- **ZU ERLEDIGENDE AUFGABEN**:
1: Fasse im Forumstext über Angelrollen den Absatz, der mit „Angeldet führte schon auf“ beginnt, als kurze Liste zusammen und behalte dabei seine wesentlichen Fakten bei.
2: Schreibe den Forumstext über Angelrollen nach seiner letzten Zeile weiter.

Mit der 400 er Größe kannst du eigentlich nix verkehrt machen, wenn du Geflochtene benutzt (0,12-0,17 er).
Angeldet führte schon auf, das die unterschiedlichen Konzepte (9 er Blue Arc und 10 er Red Arc mit Wormshaft und 7 sowie 8 er Blue Arc mit Tellerradgetriebe) theoretisch auf eine erhöhte Robustheit der 7 und 8 er Rollen schließen kann. Dies gilt aber nur, wenn die Praxis zeigt, daß die gemachten Erfahrungen mit Shimano-Rollen 1:1 auf Spro umzusetzen ist.
Im Zweifel kann ich dir die 8400 er empfehlen, ich habe Red und Blue Arc und die "kleine" Blue Arc spult die Schnur nicht viel schlechter auf, als die "große" Red Arc. (Hauptargument für Wormshaft ist das bessere Aufspulverhalten)
Außerdem darf man nicht vergessen, daß wir hier über Rollen reden, die im Laden 60- 90 € kosten, daß ist im Vergleich zu anderen Mitbewerbern ein Lacher.

Jan "Lionhead"


----------



## Nordlichtangler (27. Mai 2005)

*AW: Blue Arc*

Ich würd Pickerfan auch (prinzipiell) zu einer 7400 oder 8400 raten, die sehen ja beide ein klein wenig anders aus (Geschmacksfrage).

Den Wormshaft der 9/10er Modelle kann man prinzipiell bestimmt - gerade wenn man hektisch oder ärgerlich gegen den Widerstand ankurbelt - sofort!!! schroten. So stabil wie bei einer VanStaal 
(beeindruckendes Teil mit beeindruckenden Seitenkanal für Zusatzgetriebe, von Geraetefetischist als Ultra Rolle genannt/gelinkt) 
wird der nämlich nicht sein. Ich und andere Angler meiner Famile haben mal eine ganze Reihe von 3 Cormoran ReelnNo1 mit Wormschaft so geschrotet, bevor ich dahinter kam, daß ein einziger Hänger reicht und der Wormschaft durch seine Doppelschnecke immer eine solche (Kreuzungs)Stelle hat wo sich der Mitnehmerstift verfahren (unter Crash) kann. 

Meine 8300 (ohne W/S) ist unterwegs  #h da wird man bald mehr sehen  :l


----------



## Lionhead (27. Mai 2005)

*AW: Blue Arc*



			
				AngelDet schrieb:
			
		

> Ich würd Pickerfan auch (prinzipiell) zu einer 7400 oder 8400 raten, die sehen ja beide ein klein wenig anders aus (Geschmacksfrage).
> 
> Meine 8300 ist unterwegs #h da wird man bald mehr sehen :l


 
Wo hast Du die denn bestellt?
Auf dem Mond?
Inne Tanke (www.gummitanke.de) mittenmang stapeln sich die Dinger, weil Thomas selbst ein Fan von den tuffigen Dingern ist.
Jan "Lionhead"


----------



## Nordlichtangler (27. Mai 2005)

*AW: Blue Arc*



			
				Lionhead schrieb:
			
		

> Wo hast Du die denn bestellt?

- **EINTRÄGE DES DATENSATZES**:
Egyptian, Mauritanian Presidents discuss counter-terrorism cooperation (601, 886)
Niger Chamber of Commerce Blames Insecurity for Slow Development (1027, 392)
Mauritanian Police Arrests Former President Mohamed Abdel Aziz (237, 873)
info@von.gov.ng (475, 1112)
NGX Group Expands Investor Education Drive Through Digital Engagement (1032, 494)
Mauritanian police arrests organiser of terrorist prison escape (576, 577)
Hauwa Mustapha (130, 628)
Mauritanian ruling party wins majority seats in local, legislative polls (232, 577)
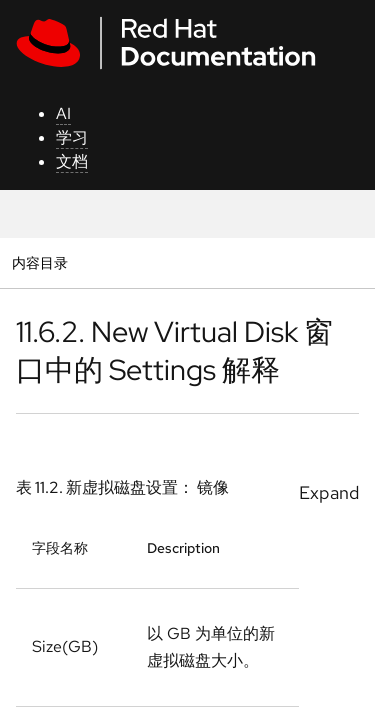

- **ANTWORTEN NACH AUFGABE**:
1:
- Angeldet zufolge lassen die unterschiedlichen Konzepte theoretisch auf eine höhere Robustheit der 7er- und 8er-Rollen schließen.
- 9er Blue Arc und 10er Red Arc: mit Wormshaft
- 7er und 8er Blue Arc: mit Tellerradgetriebe
- Einschränkung: Das gilt nur, wenn die Praxis zeigt, dass sich die Erfahrungen mit Shimano-Rollen 1:1 auf Spro übertragen lassen.

2:
> Auf dem Mond?
> Inne Tanke (www.gummitanke.de) mittenmang stapeln sich die Dinger, weil Thomas selbst ein Fan von den tuffigen Dingern ist.
> Jan "Lionhead"



daselbst in der Gummitanke #6 . Stapeln sich die da seit gestern? Meine 8300 soll gestern erst in der gummitanke angekommen sein und ist gleich raus. Ist wahrscheinlich aber so mit das beliebteste Modell  :l 
Bei den 7000er und 10000er Red kann ich mir gut vorstellen, daß die Nachfrage nicht ganz so groß ist.


----------



## Ziegenbein (27. Mai 2005)

*AW: Blue Arc*



			
				AngelDet schrieb:
			
		

> Den Wormshaft der 9/10er Modelle kann man prinzipiell bestimmt - gerade wenn man hektisch oder ärgerlich gegen den Widerstand ankurbelt - sofort!!! schroten. So stabil wie bei einer VanStaal
> (beeindruckendes Teil mit beeindruckenden Seitenkanal für Zusatzgetriebe, von Geraetefetischist als Ultra Rolle genannt/gelinkt)
> wird der nämlich nicht sein. Ich und andere Angler meiner Famile haben mal eine ganze Reihe von 3 Cormoran ReelnNo1 mit Wormschaft so geschrotet, bevor ich dahinter kam, daß ein einziger Hänger reicht und der Wormschaft durch seine Doppelschnecke immer eine solche (Kreuzungs)Stelle hat wo sich der Mitnehmerstift verfahren (unter Crash) kann.


 

Die gehen schneller kaputt als die 7000er und 8000er ?  sofort schrotten? Mach mir doch nicht so eine Angst |uhoh: 

Soll das heißen ich muss damit vorsichtig fischen und besonders sanft bei hängern sein ;+  sind die mit Wormschaft-getriebe so empfindlich?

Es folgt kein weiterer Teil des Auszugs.